In total, through proposed "deep cuts", staff have found $412,813 in possible reductions that could be used to offset the shortfall. Included ideas are no longer funding the Face the Music partnership with the North Peace Cultural Centre, which would save the City $25,000 in costs, as well as cutting the budget for Council members' meals by 75 per cent, meaning they would work through the regular dinner hour if a meeting is expected to only run until 6/6:30 p.m. The City could save $6,000 by not paying for breakfast at the North Peace Fall Fair, and another $5,000 by not sponsoring the Spirit of the Peace Powwow, as it has shown it has $30,000 in its bank account. By no longer offering the Green Rebate, which is underused, the City could save $50,000, and another $75,000 by reducing how much money is put away for future maintenance of equipment. Other reductions are more like corrections, as they simply reflect budgets that aren't normally fully utilized, or are no longer needed.

Overall, council says they approve of the majority of the proposed changes, but want to consider reducing the Powwow's funding more gradually. Councillor Trevor Bolin says that while making cuts like these is difficult, in the long run it will benefit the city.

"I think when we're faced in the position that we're currently in, it has to happen," he argues. "Digging that deep and looking over every single line item like that was brilliant. Unfortunately, it has to happen, but it also gives us the ability to shift $412,813, which is pretty huge."

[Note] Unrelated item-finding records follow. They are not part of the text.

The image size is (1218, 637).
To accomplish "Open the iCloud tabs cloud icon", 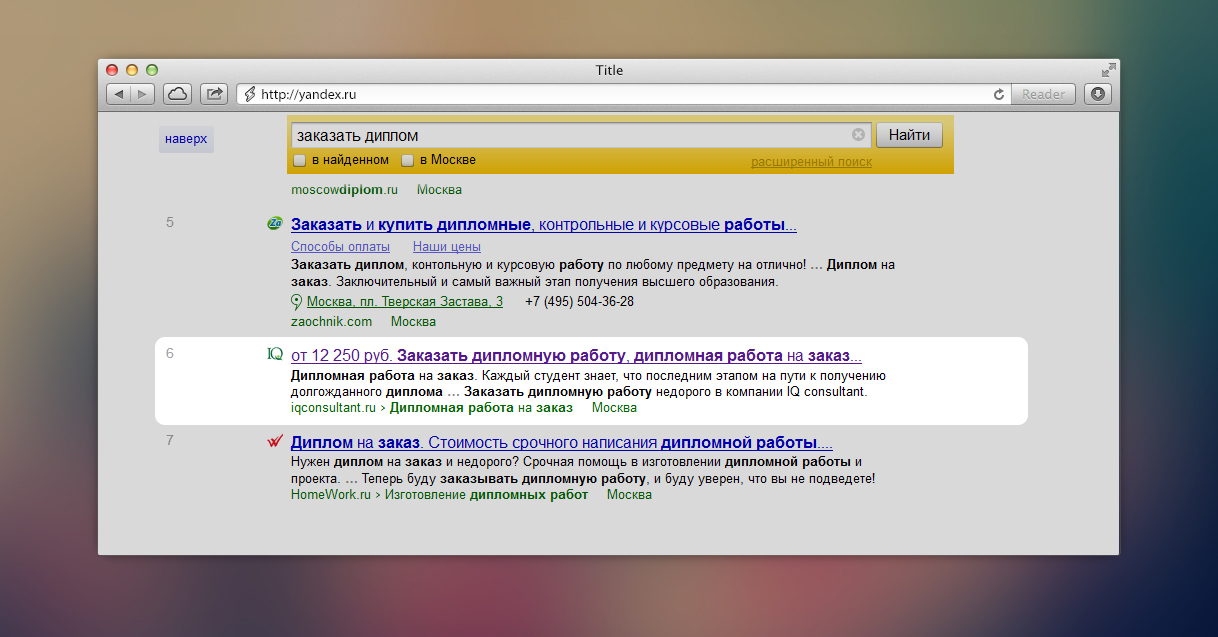I will click(177, 94).
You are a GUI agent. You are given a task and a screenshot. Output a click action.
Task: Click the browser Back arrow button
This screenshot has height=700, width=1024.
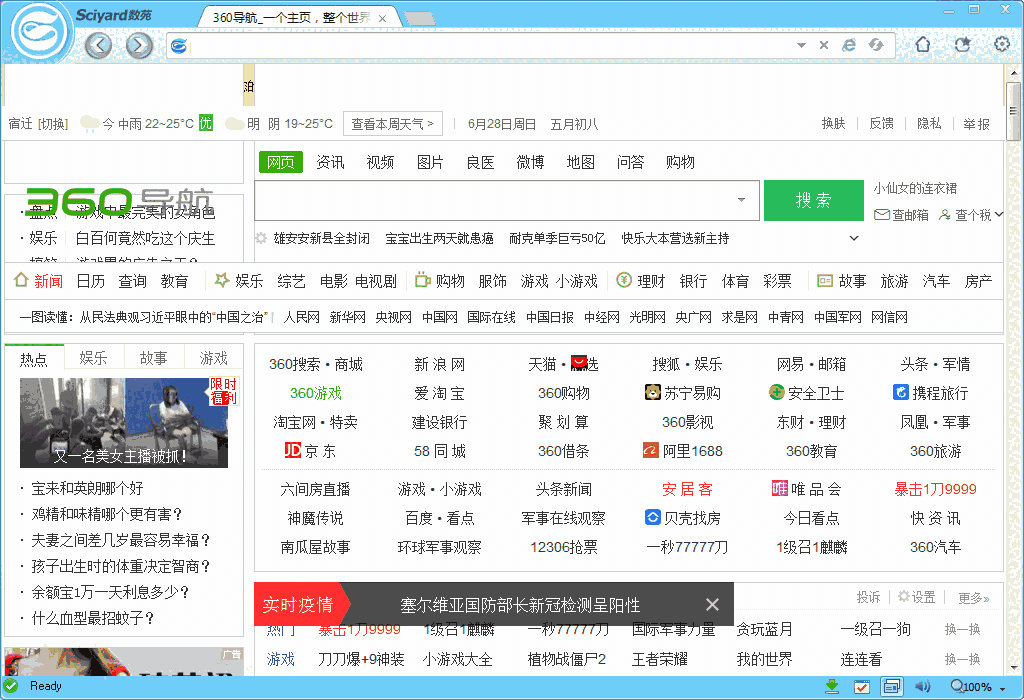98,45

City Council now needs to consider what reductions they approve, and how much they want to increase tax revenue. In order to break even, using 3.1 per cent Fair Share, adding the new staff positions, and all of the proposed reductions, a 4.63 per cent increase in tax revenue would be needed. As a comparison, an increase in tax revenue of only 3 per cent would result in a budget shortfall of 332,811, while an increase of 7.5 per cent would mean a surplus of $585,189.